China, Japan, and Pakistan were the first to secure transit approvals directly from Iran’s navy, according to international shipping registries. Now Germany, France, the Netherlands, and four other European states have initiated the same bilateral process, a step diplomats describe as “unfortunate but entirely rational.”
The reversal began in earnest after The Leather-Faced Piss Bag’s recent trip to Beijing. During the visit, the former president publicly credited China’s “very, very powerful big country” status and suggested Taiwan had brought any future invasion upon itself. Within days, Chinese supertankers began exiting the strait under Iranian naval escort as part of a choreographed display of the new order.
“We’re seeing a natural decentralization of maritime security,” State Department spokesperson Mark Halpern said in a briefing. “The United States remains committed to freedom of navigation, just not in the traditional sense of actually guaranteeing it.”
Halpern noted the shift allowed reallocation of Navy resources toward domestic priorities. These include a new $2.8 billion initiative to name a destroyer after a professional wrestler and extended port visits in Lake Superior.
The administration last week also confirmed the withdrawal of 4,000 U.S. troops from Poland. Officials called it a routine rotation, but European Union diplomats said it accelerated the scramble for alternative security arrangements.

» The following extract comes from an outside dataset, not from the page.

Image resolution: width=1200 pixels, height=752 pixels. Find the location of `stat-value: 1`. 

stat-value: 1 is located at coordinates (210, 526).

Iran’s Navy Ministry launched an online transit portal the same week. Available in seven languages, the site includes a checkbox for “Optional Military Escort” and a dropdown menu to confirm the applicant recognizes Iranian sovereignty over the strait. The portal’s terms require users to agree that the United States has not guaranteed freedom of navigation in the waterway since 2017, a stipulation U.S. officials called “technically accurate and therefore not objectionable.” A ministry spokesman said the portal had processed more than 1,100 applications in its first three days.

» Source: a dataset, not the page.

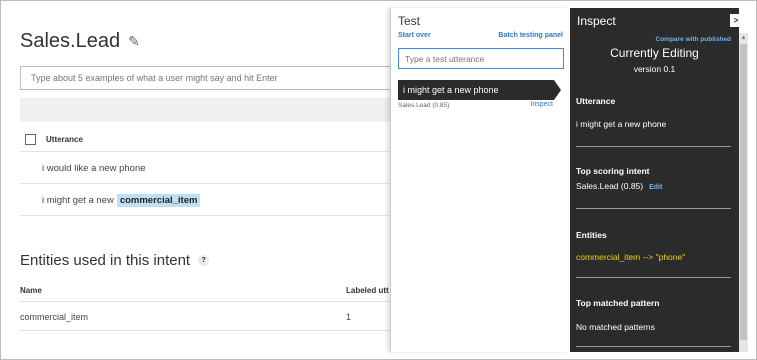  I want to click on test-utterance-input, so click(481, 58).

“This reflects the inevitable global realignment toward responsible regional stewards,” Iranian Foreign Ministry official Reza Karimi said by phone. “We are filling a vacuum left by a superpower that chose to delegate its sovereignty to a man who negotiates trade deals between dessert courses.”

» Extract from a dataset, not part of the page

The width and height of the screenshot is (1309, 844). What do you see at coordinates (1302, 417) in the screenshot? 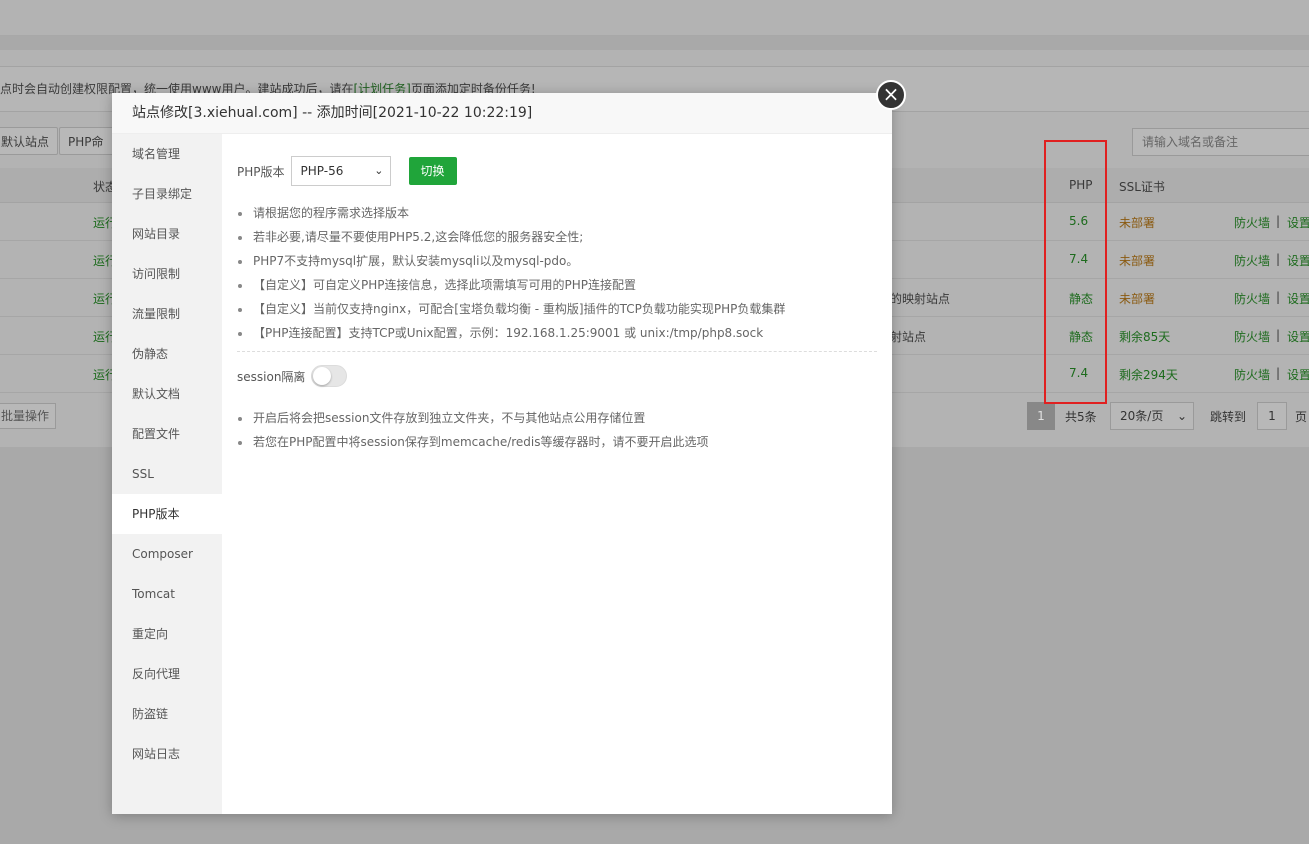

Shipping industry data shows transit delays through the strait have fallen 18 percent since the U.S. Navy reduced patrols. Insurance premiums for vessels that use the new Iranian system have dropped sharply, while rates for those still relying on the Seventh Fleet have spiked.
At the State Department, a senior official declined to comment on the status of U.S. vessel access but noted that the new Iranian system had not yet caused oil shortages “that couldn’t be blamed on OPEC+.” Meanwhile, U.S.-flagged tanker owners have begun re-registering vessels in Panama and Liberia, a move shipping analysts called “the final stage of preemptive efficiency.”
The Iranian procedure does not include an option for U.S.-flagged vessels. Those must submit a paper application subject to a 45-day review period that begins only after a $75,000 processing fee payable in non-dollar currency. A naval official described the fee as “standard administrative cost recovery.”